[begin Passage to read]

Our future home would have quite the story to tell if it could speak. Before being moved 9 miles onto our family's property, I don't know the exact date, but classes were held it in her until sometime in the 1930s, after which, students began attending school in Atwood. There was a period where she would house another family residing in the building until my grandparents purchased it and moved it to the farm in the mid 1970s.
>> The little school house on the prairie.
One of the unique features of the rural areas of the country, prior to the 1950s, was the one room schoolhouse. Originally these schools were constructed of whatever material that was available in the area, meaning that on the prairie, most of the first schools were housed in sod structures. As lines of transportation and movement of material goods improved with the westward expansion of the railroad systems, stick framed schools dotted the prairie. A township was plotted to contain 36 640 acre sections, with sections 18 and 36 reserved for the use of the school. A section is nominally a one mile by one mile square, so roughly every 6 to 12 miles there should be a school house.
These school houses were little more than plank sided buildings, with no insulation in them and heated by a wood or coal stove, depending on the region they were built in. School teachers at the time were almost exclusively unmarried young women, whose job not only included teaching the three Rs, but also making sure that the fire was lit in the morning, that water was brought in from either the schools hand pump well or from a neighboring farm’s well and that the school house was clean and orderly before her charges arrived for the day.

[end Passage to read]
[begin Collected material]

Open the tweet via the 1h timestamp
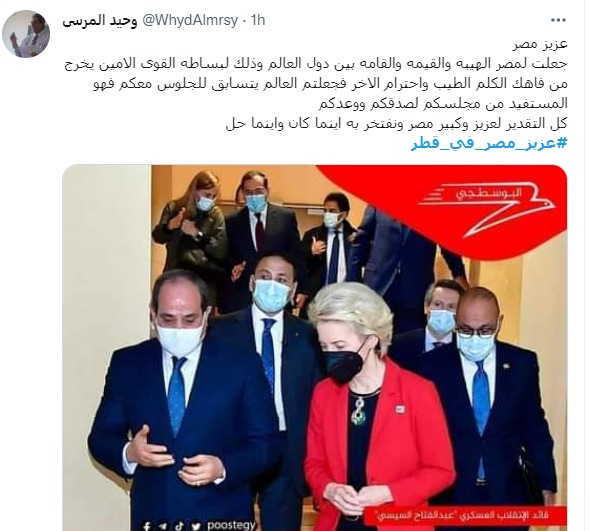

[end Collected material]

### Exercise brief
Write out the schoolhouse text above again in full, word for word.

### Reply
Our future home would have quite the story to tell if it could speak. Before being moved 9 miles onto our family's property, I don't know the exact date, but classes were held it in her until sometime in the 1930s, after which, students began attending school in Atwood. There was a period where she would house another family residing in the building until my grandparents purchased it and moved it to the farm in the mid 1970s.
>> The little school house on the prairie.
One of the unique features of the rural areas of the country, prior to the 1950s, was the one room schoolhouse. Originally these schools were constructed of whatever material that was available in the area, meaning that on the prairie, most of the first schools were housed in sod structures. As lines of transportation and movement of material goods improved with the westward expansion of the railroad systems, stick framed schools dotted the prairie. A township was plotted to contain 36 640 acre sections, with sections 18 and 36 reserved for the use of the school. A section is nominally a one mile by one mile square, so roughly every 6 to 12 miles there should be a school house.
These school houses were little more than plank sided buildings, with no insulation in them and heated by a wood or coal stove, depending on the region they were built in. School teachers at the time were almost exclusively unmarried young women, whose job not only included teaching the three Rs, but also making sure that the fire was lit in the morning, that water was brought in from either the schools hand pump well or from a neighboring farm’s well and that the school house was clean and orderly before her charges arrived for the day.